━━━ TEXT BLOCK ━━━

The Chesapeake’s Western Shore/Central Maryland
Maryland’s largest port cities witnessed the slave trade and grew vibrant waterfront communities, an elaborate Black maritime network, and a clandestine Underground Railroad operation in which Harriet Tubman actively operated and Frederick Douglass found his freedom.
Sit alongside the statue of Alex Haley, author of Roots, at the place where Kunta Kinte arrived in chains at Annapolis City Dock. The Kunta Kinte-Alex Haley Memorial portrays in word and symbol, the triumph of the human spirit. The monument commemorates the actual name and arrival place of an enslaved African made famous through Alex Haley’s story of his own family’s history and heritage. Annapolis is a documented UNESCO international slave trade site. At this bustling port town, spend time with your own family to strengthen the bonds that bolster the human spirit and help overcome challenges. Take pride in your history and heritage.
Annapolis City Dock
Annapolis, MD 21401
410 295-9395
See a lost colonial town that achieved prosperity through the work of enslaved labor brought to its shores via ships carrying captured Africans. Historic Londontowne Plantation on the South River is one of a few UNESCO documented international slave trade sites in Central Maryland. Today the site portrays the once-thriving and inhabited colonial town with exquisite gardens.
839 Londontown Road
Edgewater, MD 21037
410-222-1919 x200
Fells Point Historic District, with waterfront cobbled streets and quaint historic shop and restaurant buildings could easily be a throwback to its colonial days, except this hip and historic town hums with vibrant nightlife and is a lively destination not-to-miss. Its streets were once filled with characters of a different sort - free and enslaved Black shipyard workers, stevedores and mariners who helped Harriet Tubman hide and secure transportation from Maryland to free soil in Pennsylvania.
Baltimore’s waterfront, where Tubman had relatives and friends, was an ideal location from which she could operate. In this arena, Tubman orchestrated her first rescue mission and met her niece Kessiah Jolley Bowley, who escaped from the auction block in Cambridge and sailed the Chesapeake to Baltimore. Tubman delivered her to safety in Philadelphia.

━━━ PROVIDED DATA ━━━

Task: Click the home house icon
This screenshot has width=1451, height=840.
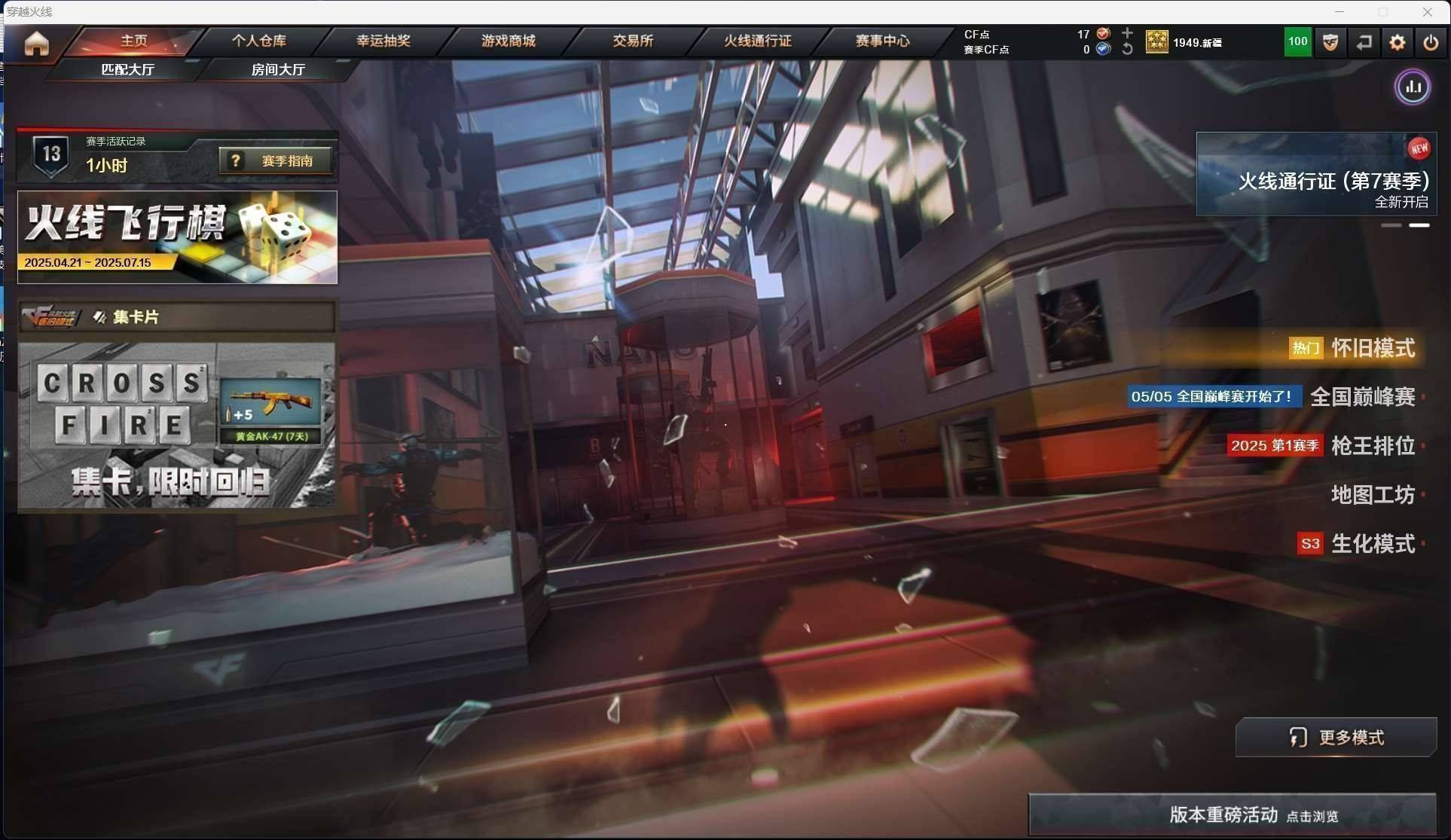Action: tap(36, 43)
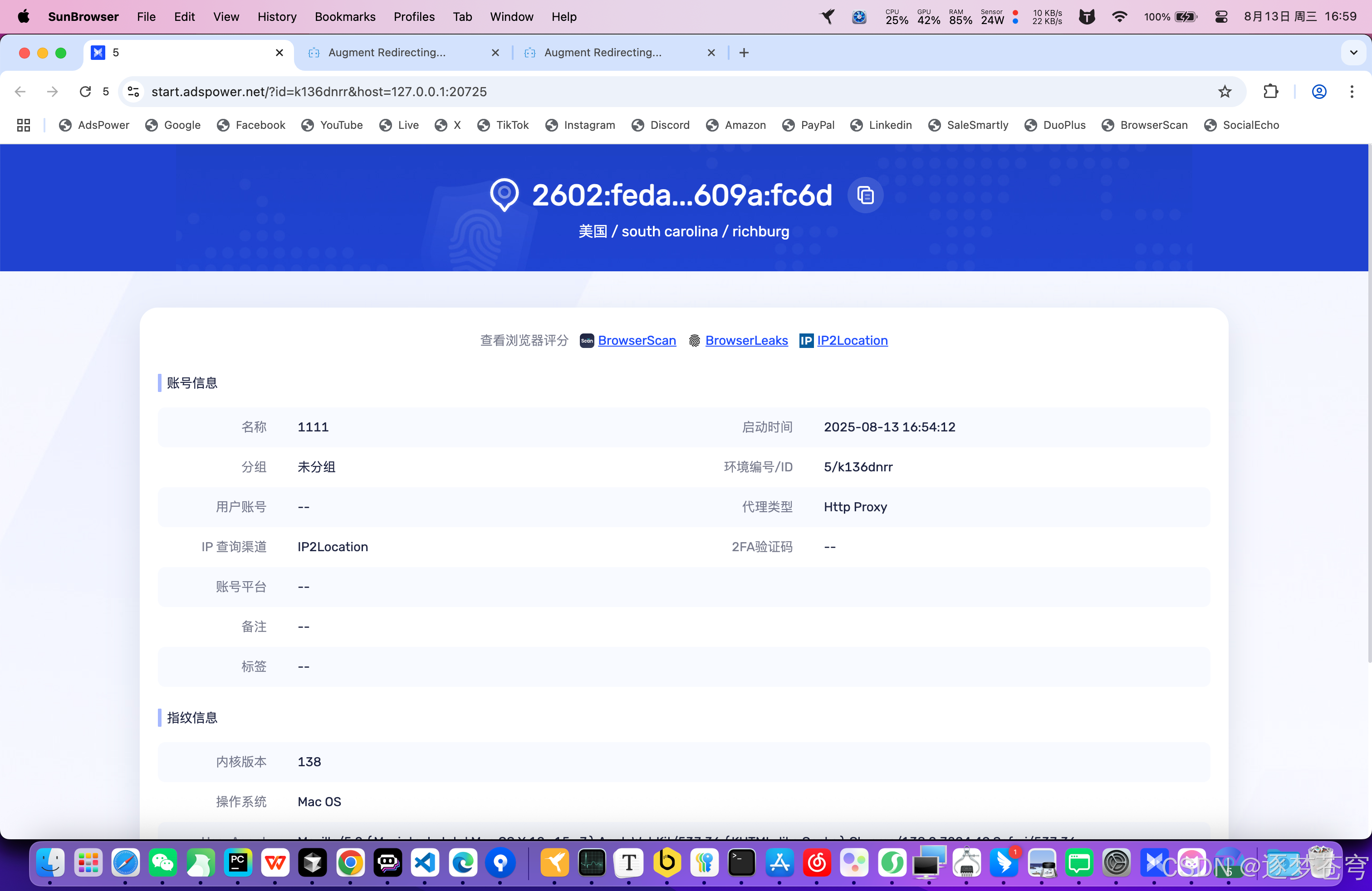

━━━

- WORK INSTRUCTIONS:
**A.** Update the Maryland heritage text from the words "839 Londontown Road" through "soil in Pennsylvania.", writing that part out again with "Fells Point neighborhood" in place of "Fells Point Historic District".
**B.** According to the Maryland heritage text, where did Kessiah Jolley Bowley escape from?
**C.** Please continue the Maryland heritage text from the point where it ends.

- ANSWERS FOR THE TASKS:
**A.**
839 Londontown Road
Edgewater, MD 21037
410-222-1919 x200
Fells Point neighborhood, with waterfront cobbled streets and quaint historic shop and restaurant buildings could easily be a throwback to its colonial days, except this hip and historic town hums with vibrant nightlife and is a lively destination not-to-miss. Its streets were once filled with characters of a different sort - free and enslaved Black shipyard workers, stevedores and mariners who helped Harriet Tubman hide and secure transportation from Maryland to free soil in Pennsylvania.

**B.** The auction block in Cambridge.

**C.**
Frederick Douglass once walked these streets also, learning to read, working as a ship caulker and planning his own escape via rail from President Street Station. The historic port is a documented UNESCO international slave trade site.
Stay in a historic inn and ride the water taxi for a spectacular view of the Baltimore skyline at sunset and imagine being stowed aboard a ship to be spirited away to freedom.
Thames Street and Broadway
Baltimore, MD 21231
1-877-BALTIMORE
https://baltimore.org/neighborhoods/fells-point/
https://www.tclf.org/fells-point-historic-district
Discover the life of Frederick Douglass and his hidden world on the Fells Point waterfront. Here on the streets of Fells Point, find out what shaped him into becoming a renowned scholarly and inspiring orator. Here on the streets of the Fells Point Historic District, a young enslaved Douglass learned to read, and later returned, became a ship caulker and met his wife Anna Murray. The museum celebrates the contributions of African Americans in Baltimore’s maritime industry, and explores the life of Isaac Myers and the founding of the Chesapeake Marine Railway and Dry Dock Company.
1417 Thames Street
Baltimore, MD 21231
410-685-0295
Frederick Douglass escaped from slavery in Baltimore aboard a train from President Street Station on the Philadelphia, Wilmington and Baltimore Railroad. Disguised as a sailor, he carried forged Seaman’s Protection Papers, documents required by many southern states to establish the free status of Black mariners. Exhibits in the museum describe his and others’ escapes via rail from this station.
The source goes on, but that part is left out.